◆ Task to carry out ◆
In the entries below, locate the line with "The width and height of the screenshot is (774, 643).", then give again that line and all lines after it, exactly, with pictures omitted.

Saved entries

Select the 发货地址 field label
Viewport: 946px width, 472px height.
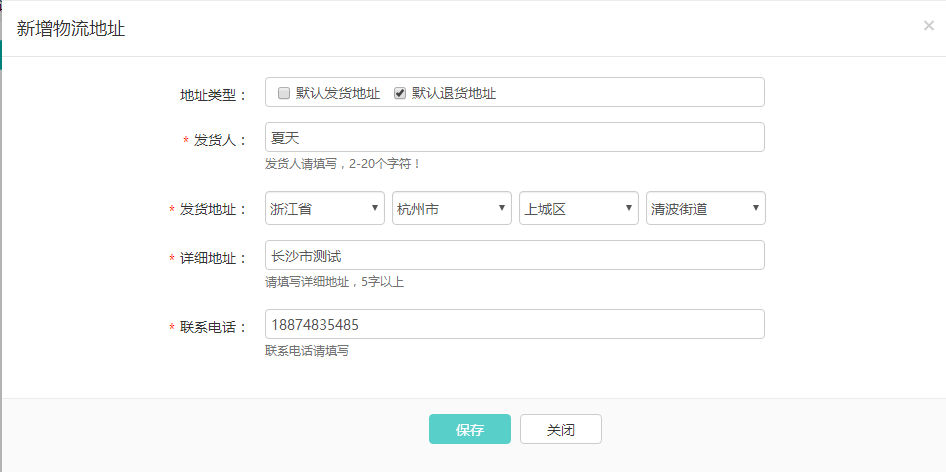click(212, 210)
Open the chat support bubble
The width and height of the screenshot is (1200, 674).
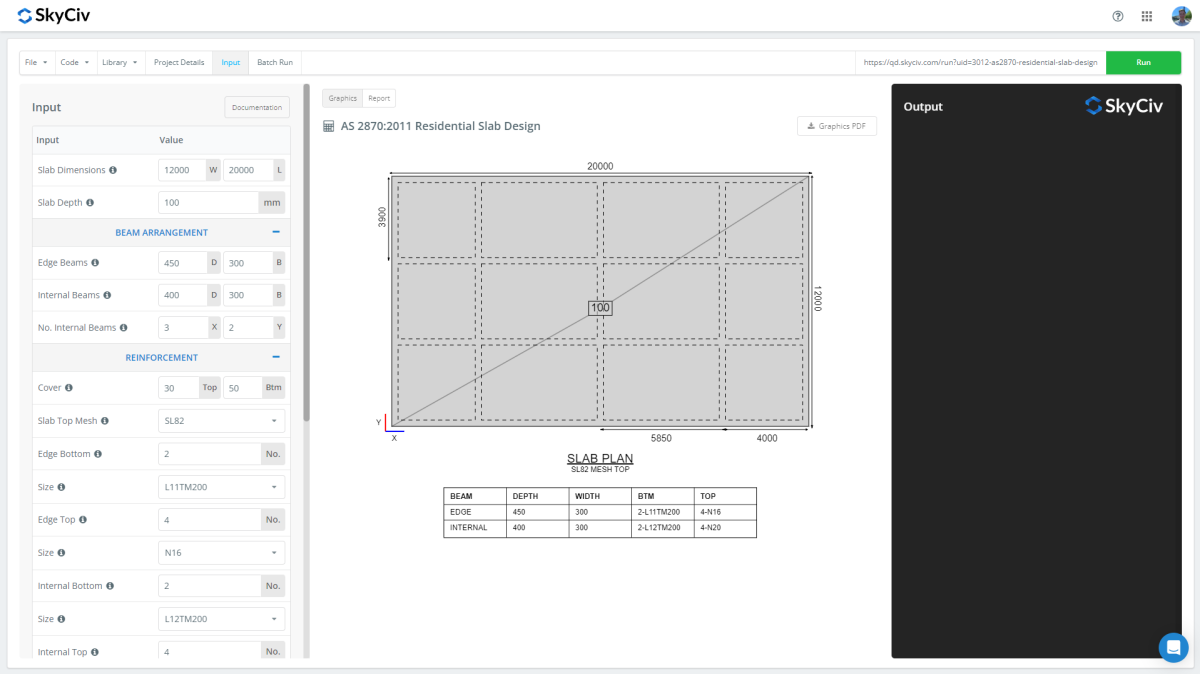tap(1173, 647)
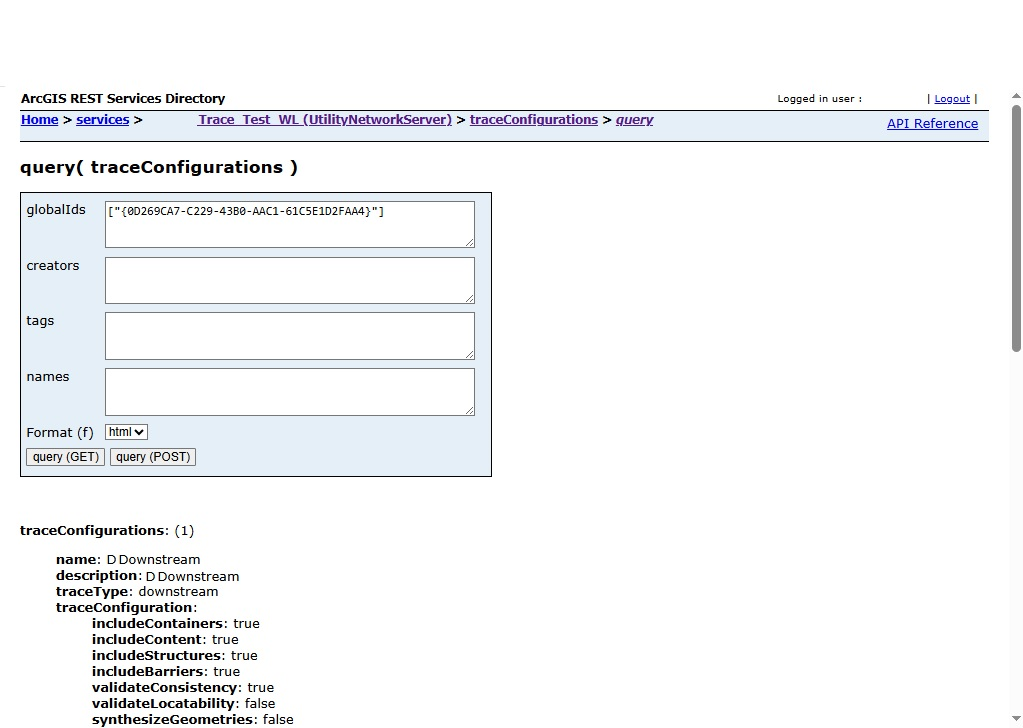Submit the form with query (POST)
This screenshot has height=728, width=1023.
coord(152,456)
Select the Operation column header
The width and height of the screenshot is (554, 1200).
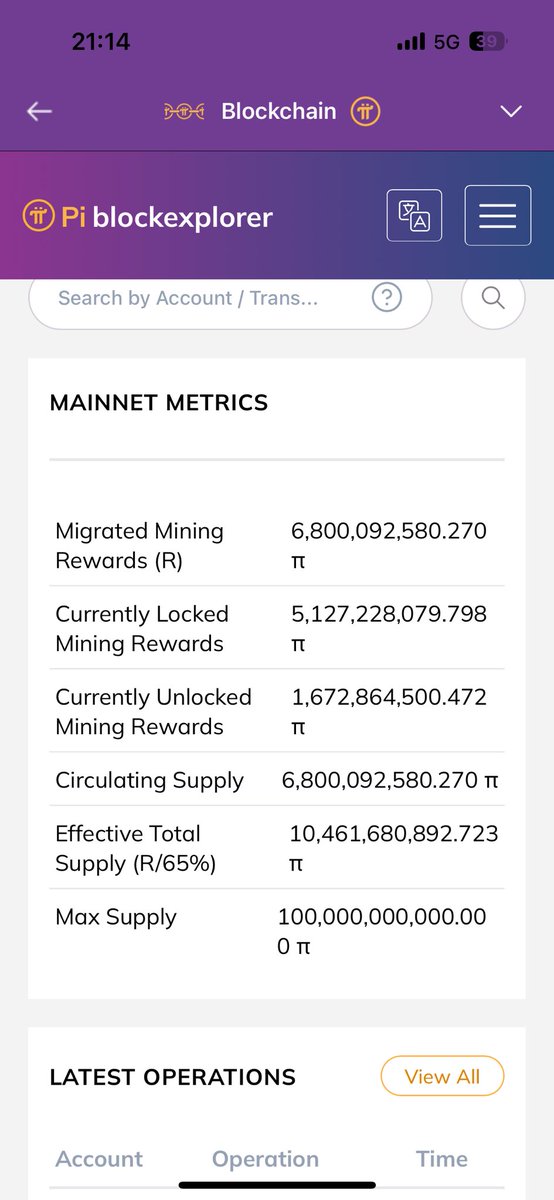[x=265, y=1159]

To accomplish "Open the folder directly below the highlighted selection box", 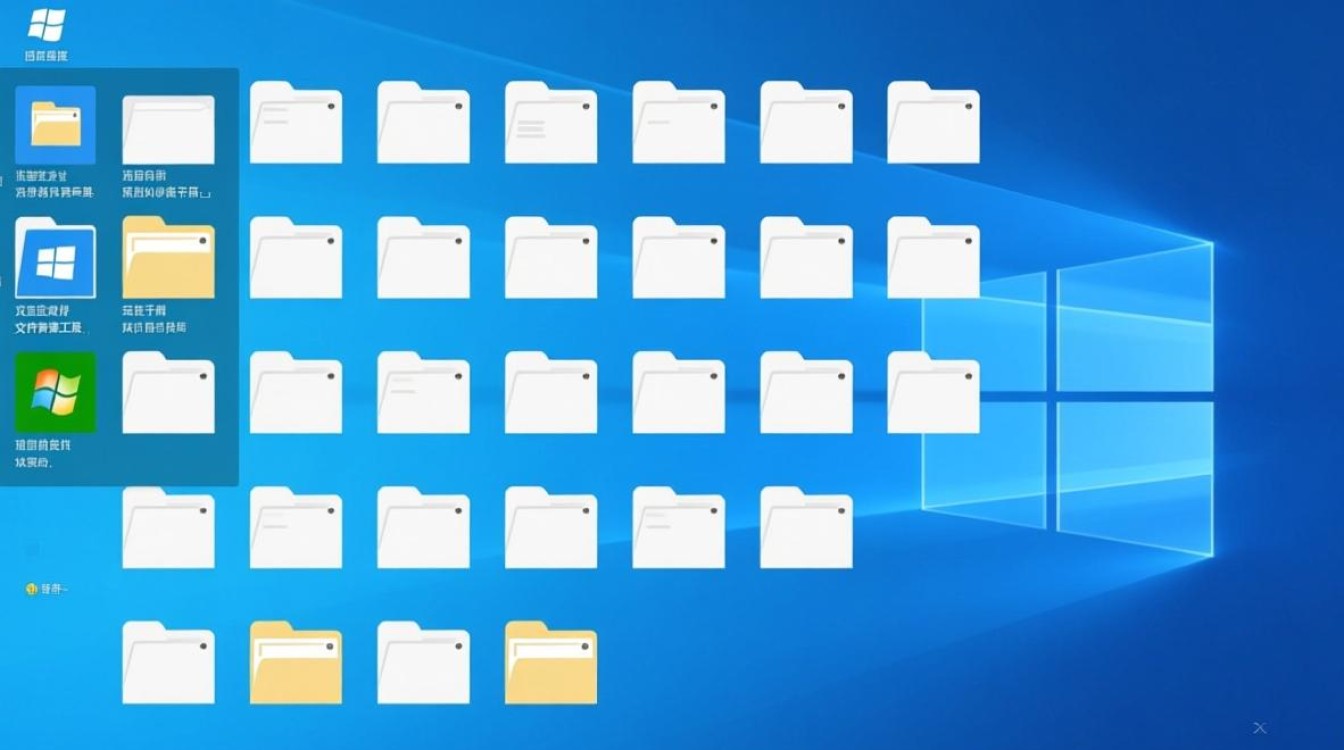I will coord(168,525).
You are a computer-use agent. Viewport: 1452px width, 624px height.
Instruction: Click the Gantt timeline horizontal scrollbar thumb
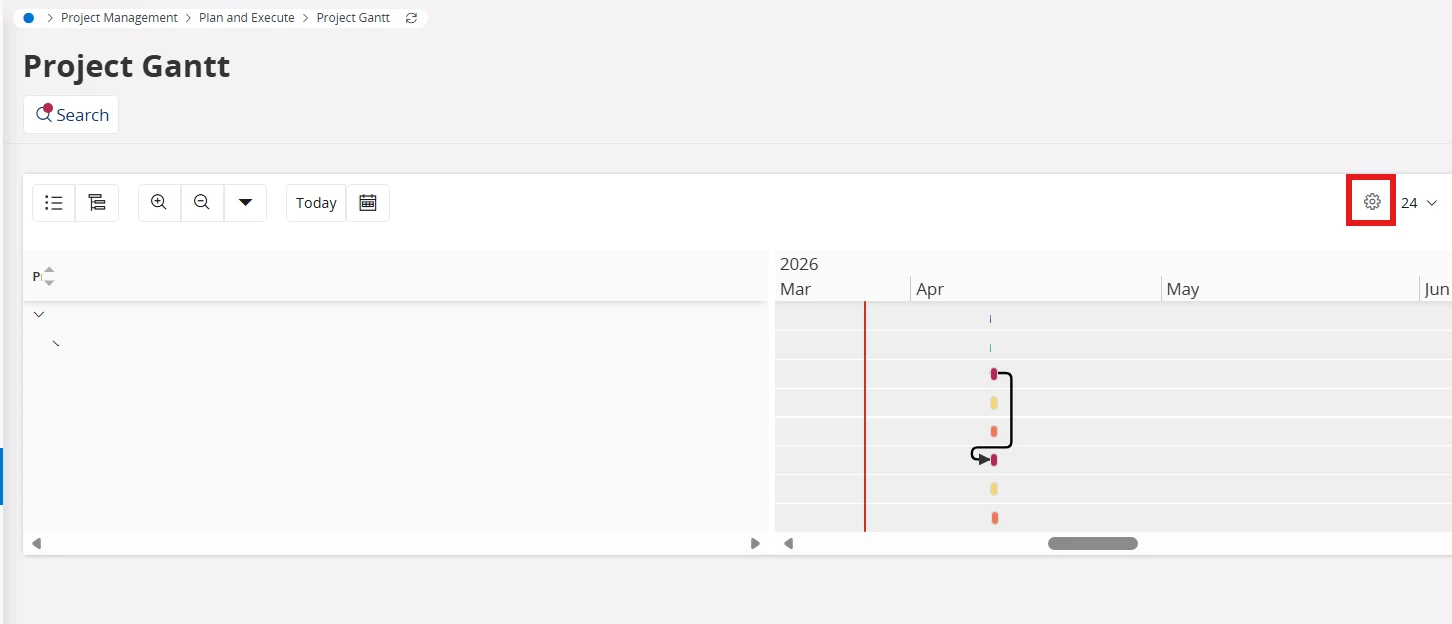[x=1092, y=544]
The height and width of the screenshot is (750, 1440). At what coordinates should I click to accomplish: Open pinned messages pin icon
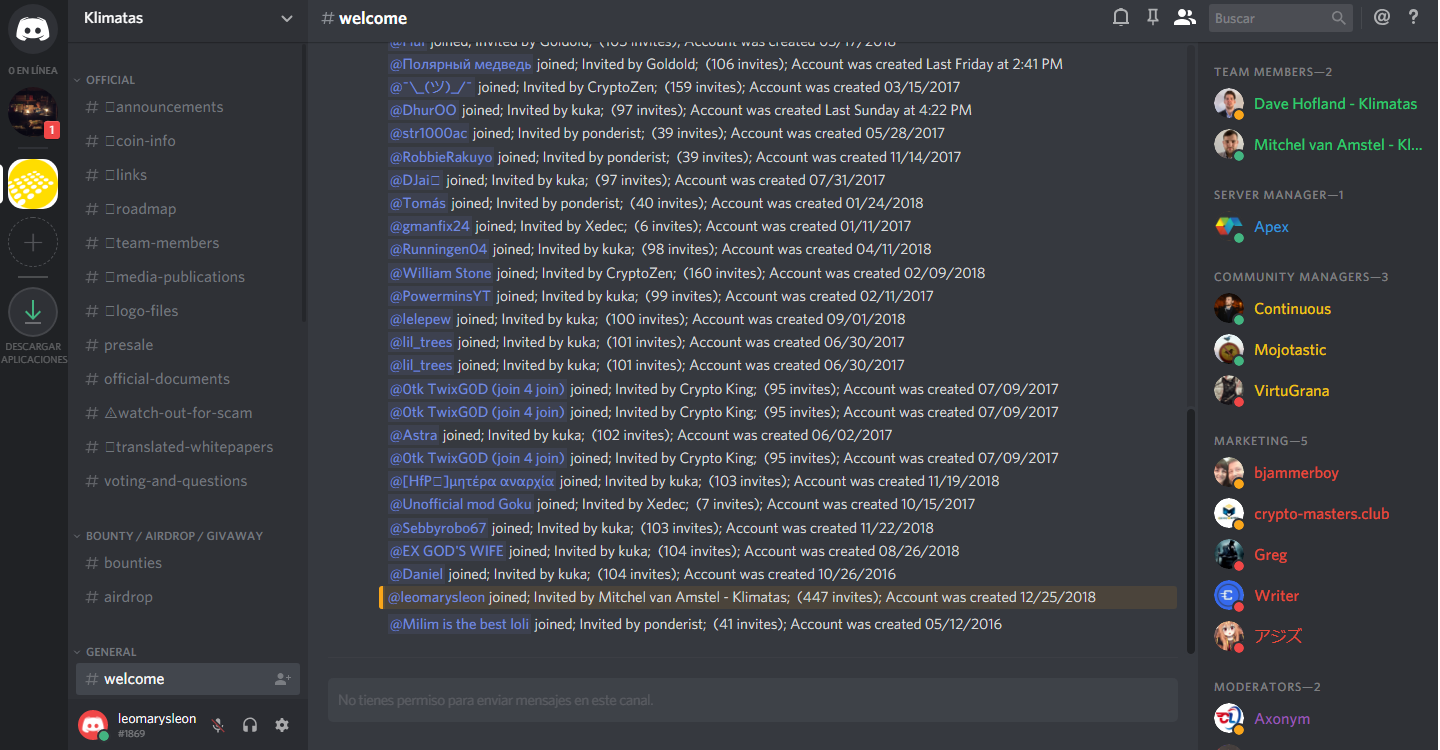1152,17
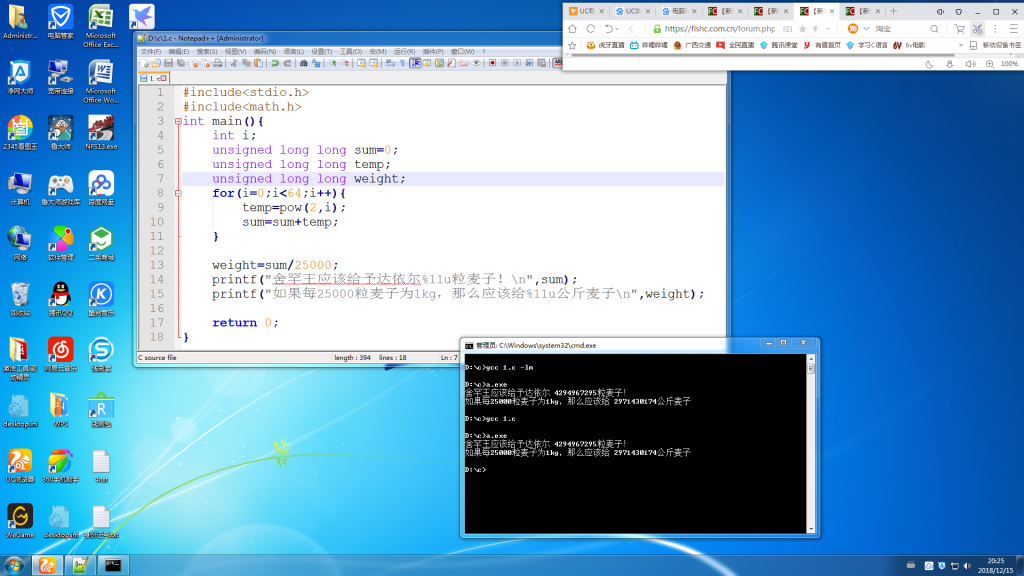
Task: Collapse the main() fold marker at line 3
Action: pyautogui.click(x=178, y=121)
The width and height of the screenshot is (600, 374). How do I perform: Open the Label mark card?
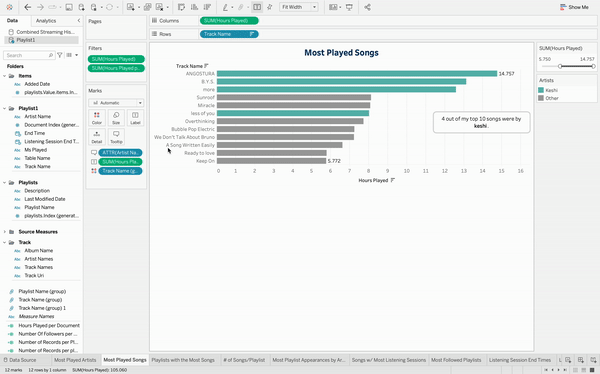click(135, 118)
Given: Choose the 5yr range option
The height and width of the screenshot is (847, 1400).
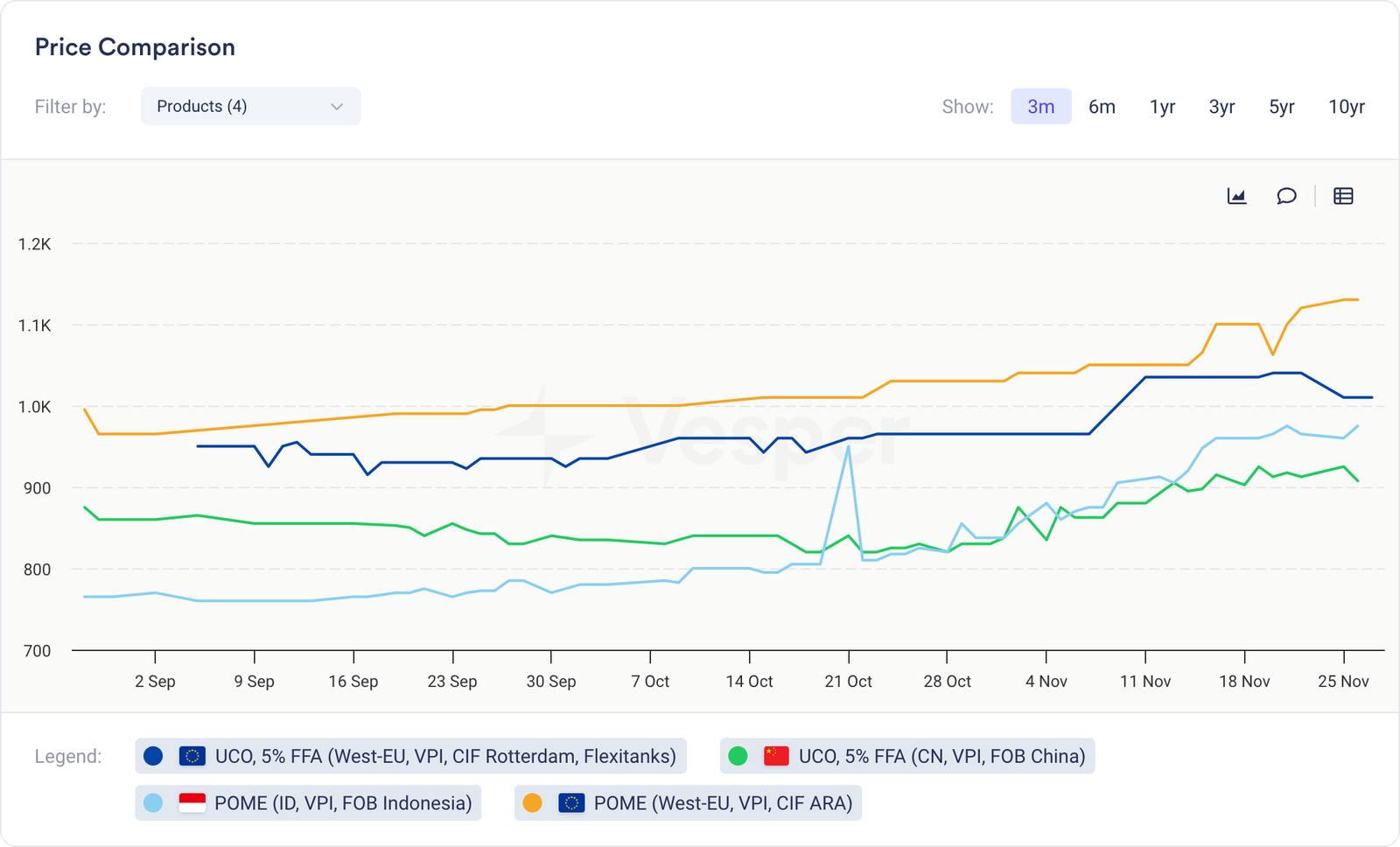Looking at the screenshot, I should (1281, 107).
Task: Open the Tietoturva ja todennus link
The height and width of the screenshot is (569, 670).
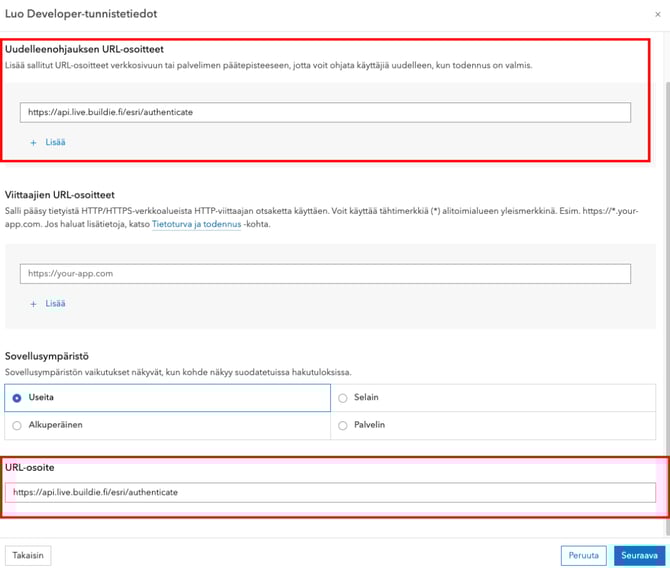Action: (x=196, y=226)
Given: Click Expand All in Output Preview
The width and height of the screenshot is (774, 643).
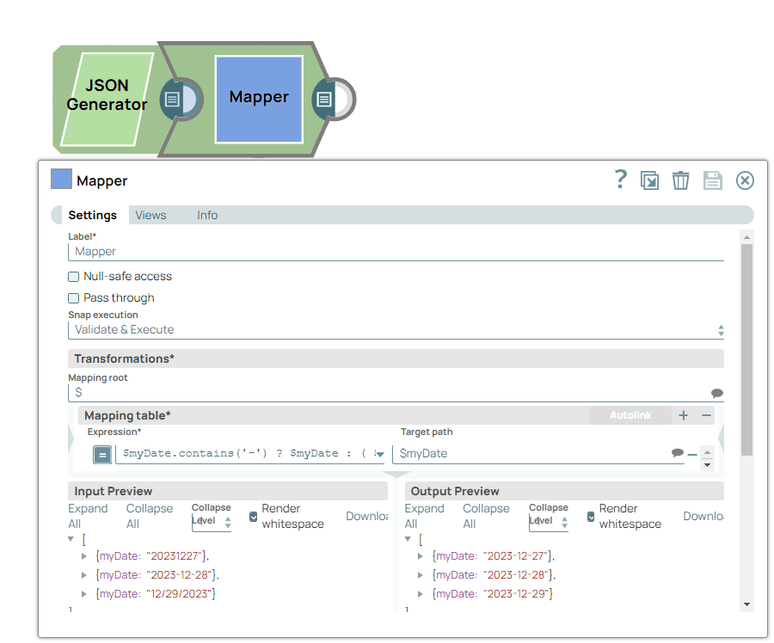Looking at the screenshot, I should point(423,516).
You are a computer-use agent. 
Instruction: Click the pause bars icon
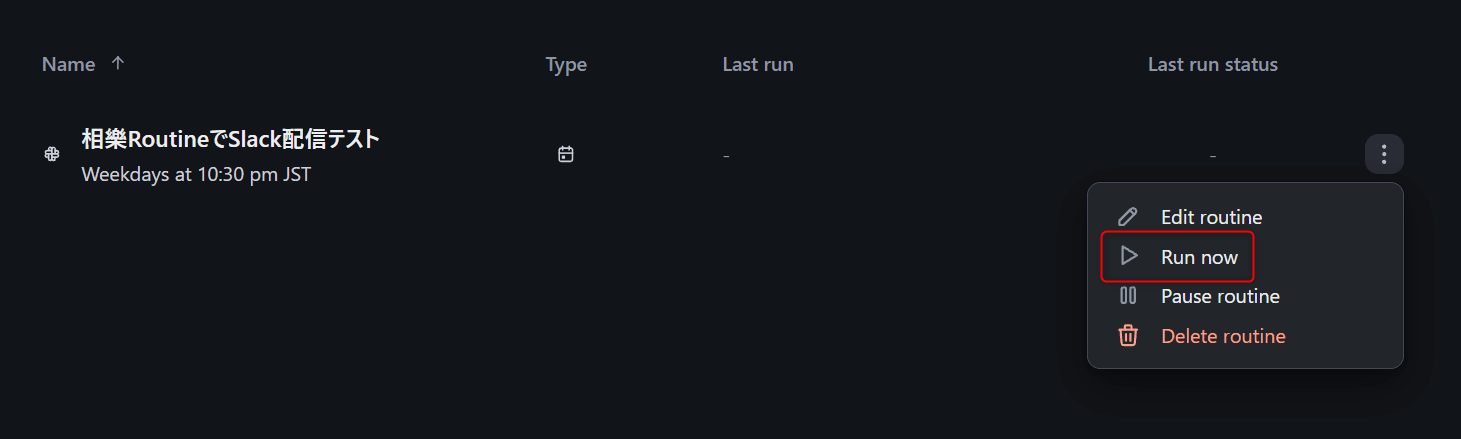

◆ Solution to this exercise ◆
The width and height of the screenshot is (774, 643).
Looking at the screenshot, I should point(423,516).
You are a computer-use agent. 
Instruction: Click the pause bars icon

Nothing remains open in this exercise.